江戸三界では融通が利《き》かなくなったということで、それがおのずからこの男を謹慎にし、多少、謹慎の味がわかってみると、遅蒔きながら、生涯を蒔き直そうかという気にもなってみ、寺僧に就いて、多少、禅学の要旨を味わってみたり、茶や、生花の手ずさみを試みてみたり、閑居しても、必ずしも不善を為さぬような習慣になっているのです。
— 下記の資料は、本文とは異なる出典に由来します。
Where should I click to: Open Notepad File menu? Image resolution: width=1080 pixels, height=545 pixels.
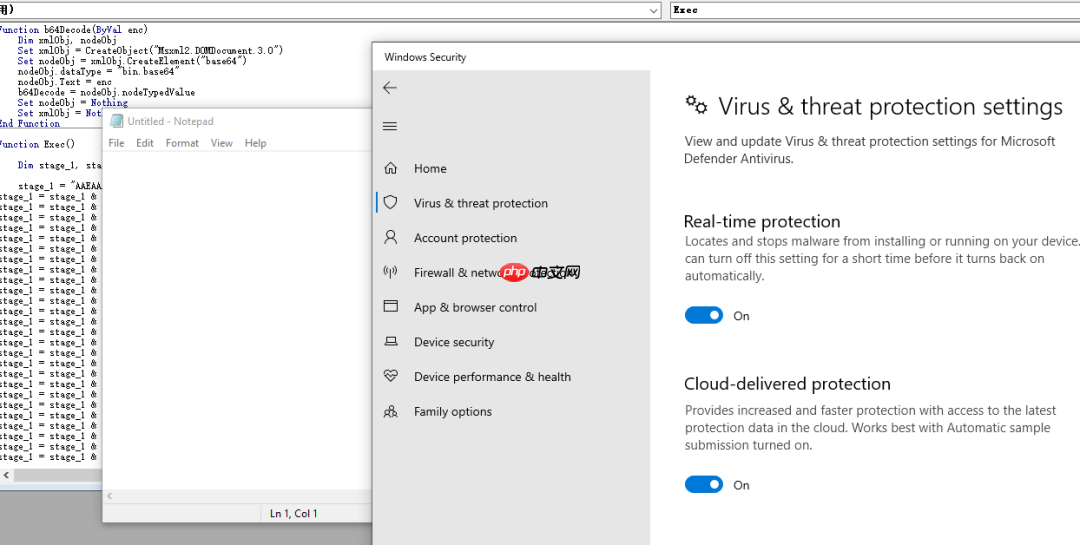pyautogui.click(x=116, y=143)
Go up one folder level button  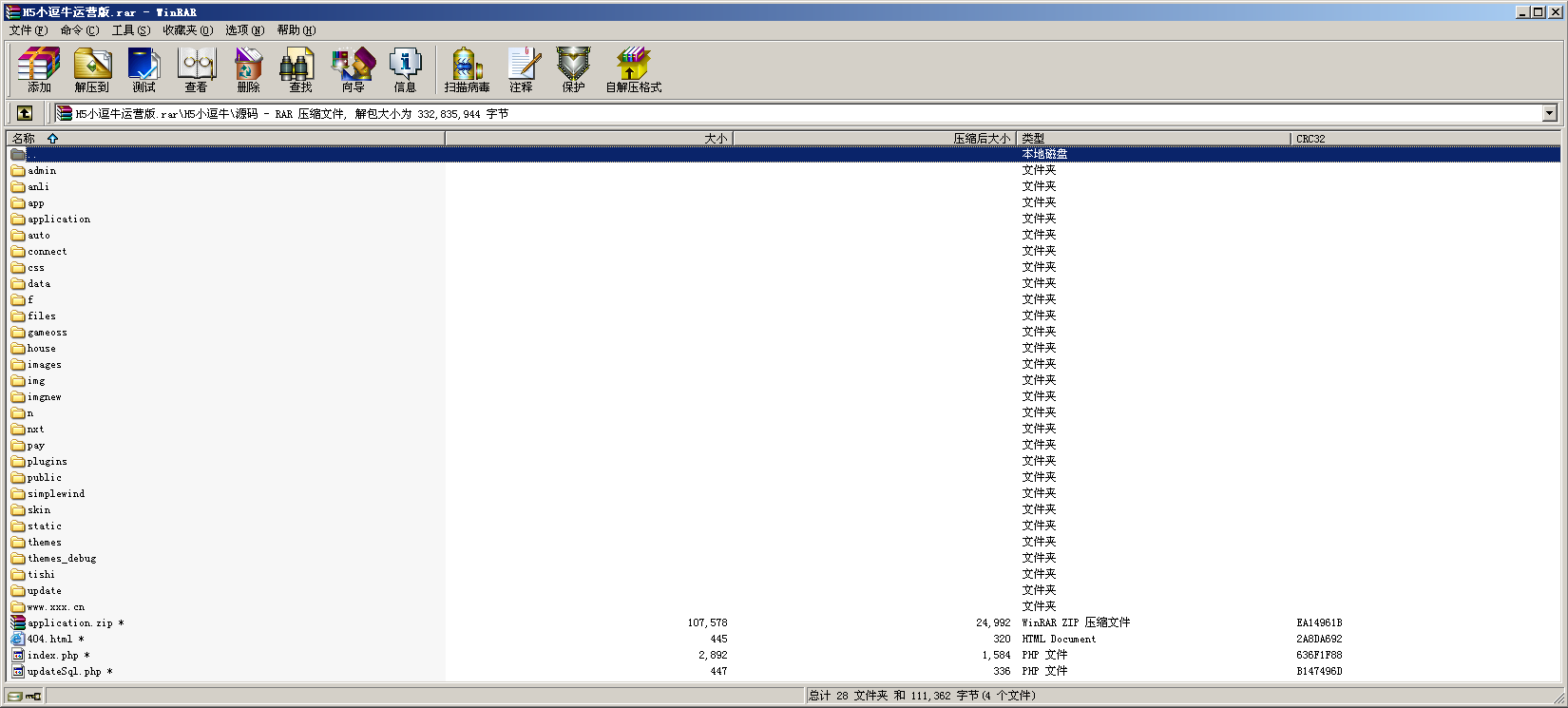[25, 113]
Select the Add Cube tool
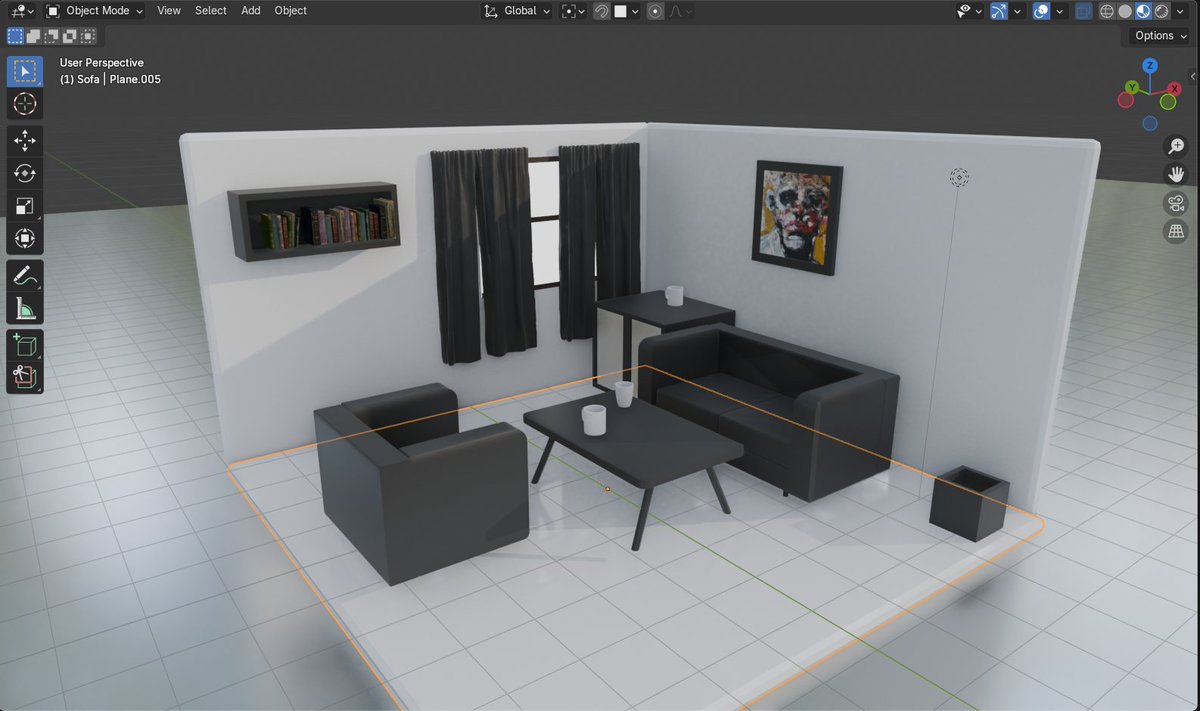Viewport: 1200px width, 711px height. pos(24,344)
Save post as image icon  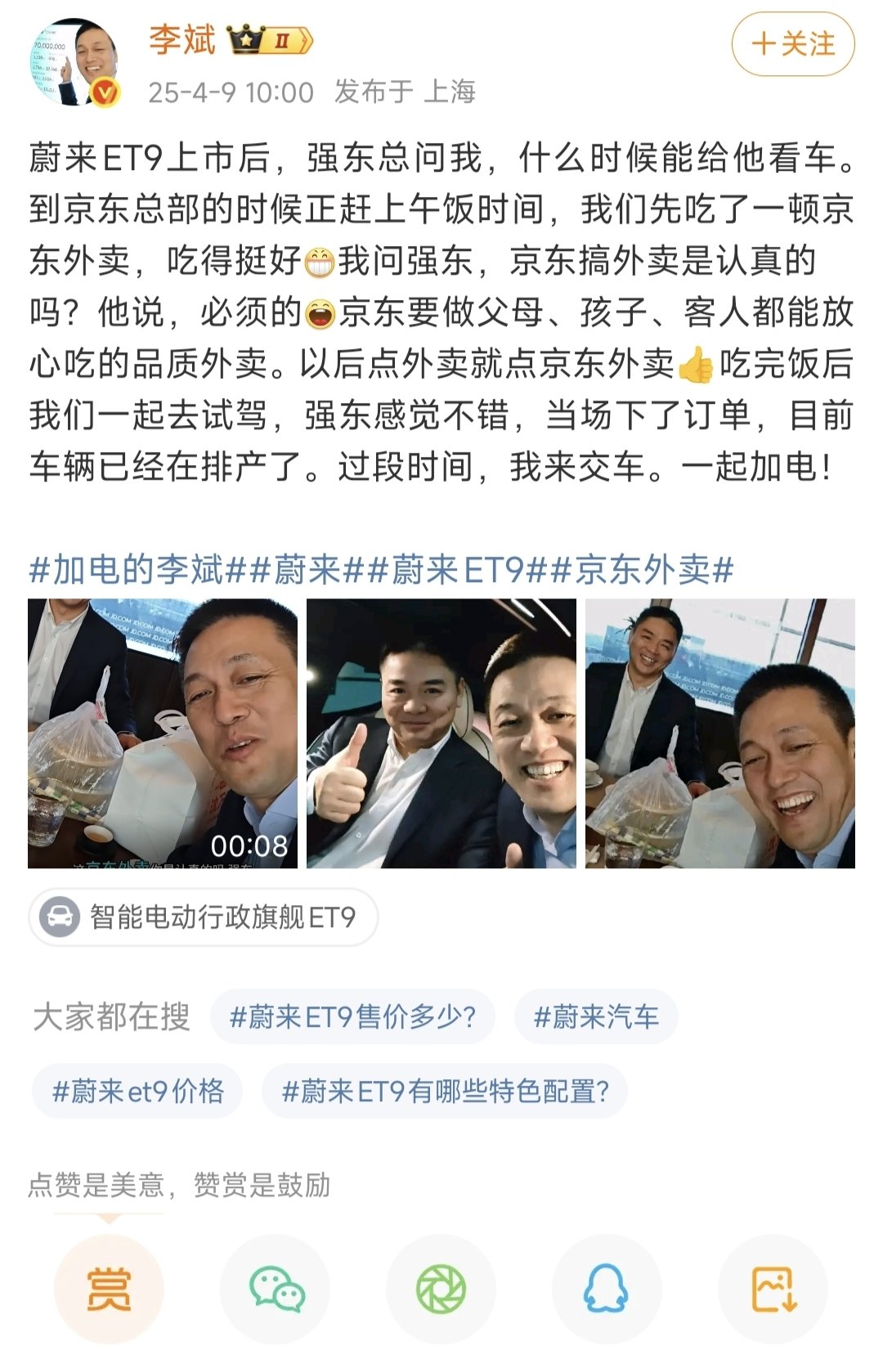(x=773, y=1289)
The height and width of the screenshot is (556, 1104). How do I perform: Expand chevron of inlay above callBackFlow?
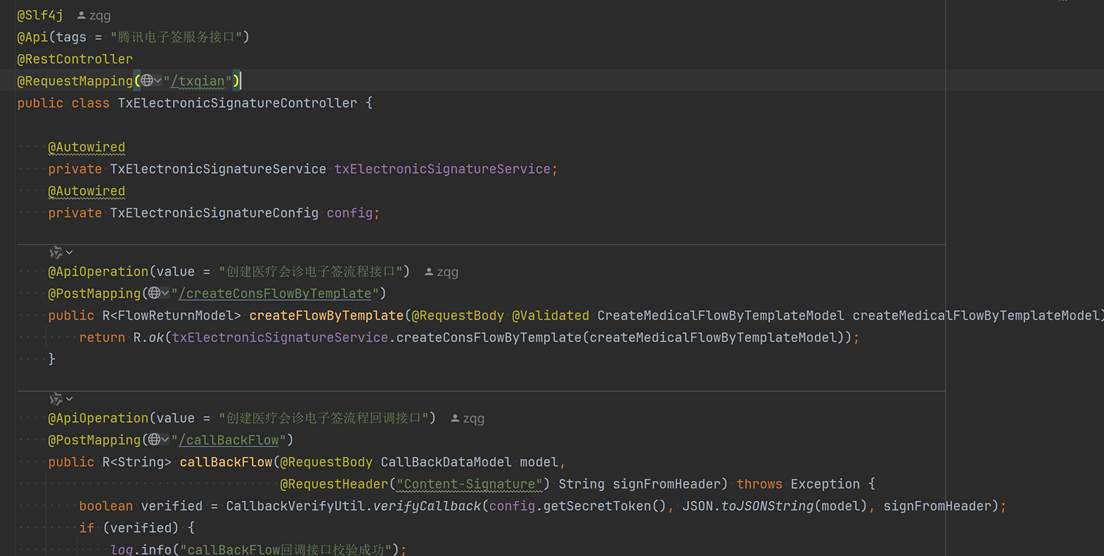[x=69, y=400]
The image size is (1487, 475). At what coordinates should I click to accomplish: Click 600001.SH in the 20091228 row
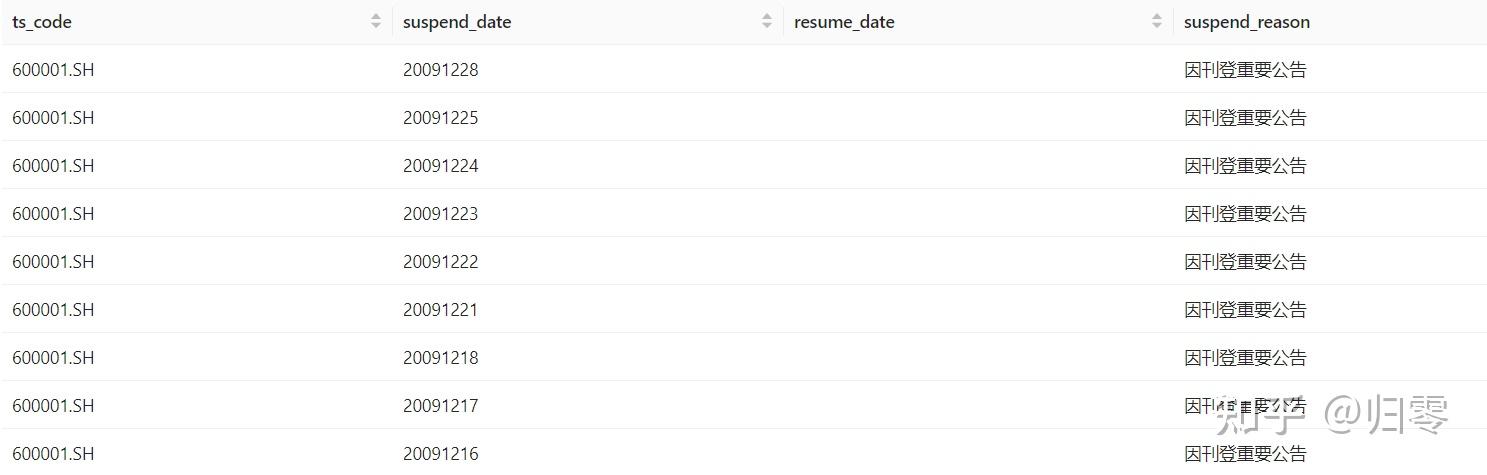pyautogui.click(x=53, y=70)
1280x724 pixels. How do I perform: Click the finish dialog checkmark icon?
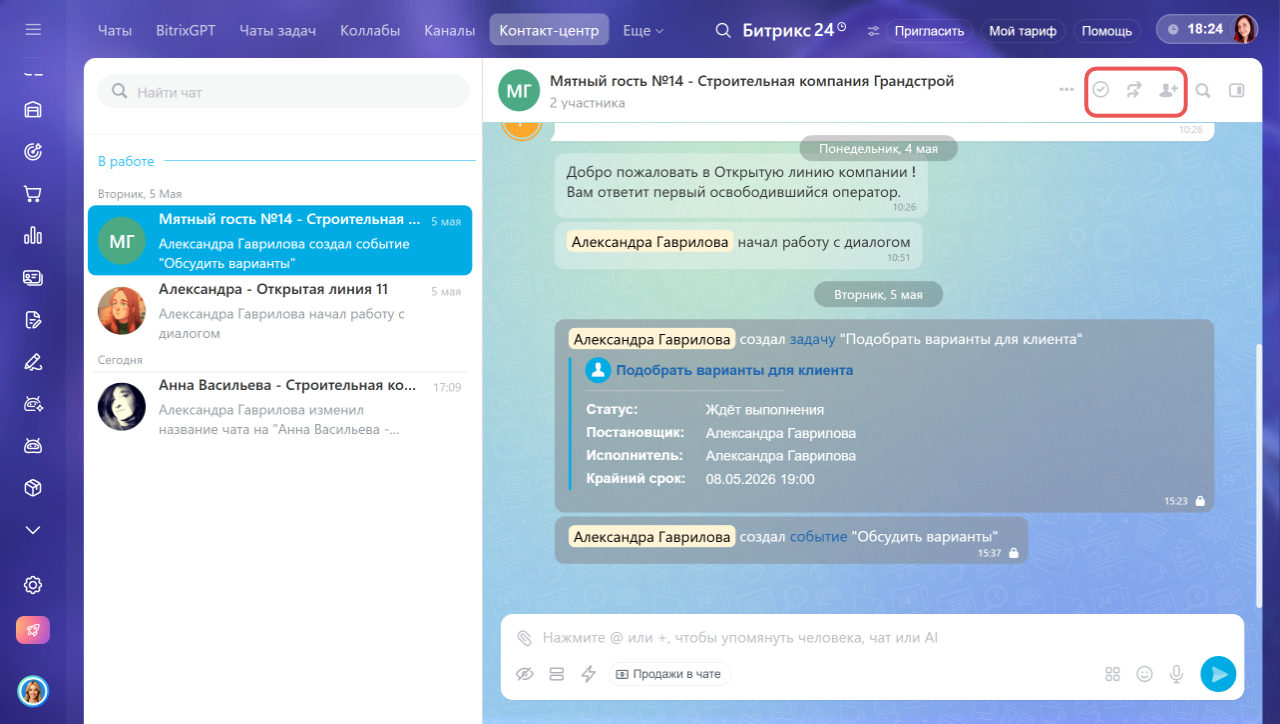coord(1100,90)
 しかし、これとても、本心から左様に発心《ほっしん》して精進《しょうじん》しているわけではなく、事情しからしめた故にそうなったので、この事情が除かるるならば――たとえば面の傷が癒着《ゆちゃく》するとか、財政の融通が利いて来るとかいうことになれば、また逆転しないという限りはないが、今のところではその憂いはなく、それで、附近の旧知行所の人々は質朴で、殿様扱いに尊敬するものだから、満足はしていないながらも、無聊《ぶりょう》に堪えられないということはなく、どうかすると斯様な生活ぶりに、自然の興味をさえ見出すこともあるのです。
 今宵は月が佳《い》いからというので――大中寺とは背中合わせになっている大平山《おおひらやま》の隠居から招かれて、碁打ちに参りました。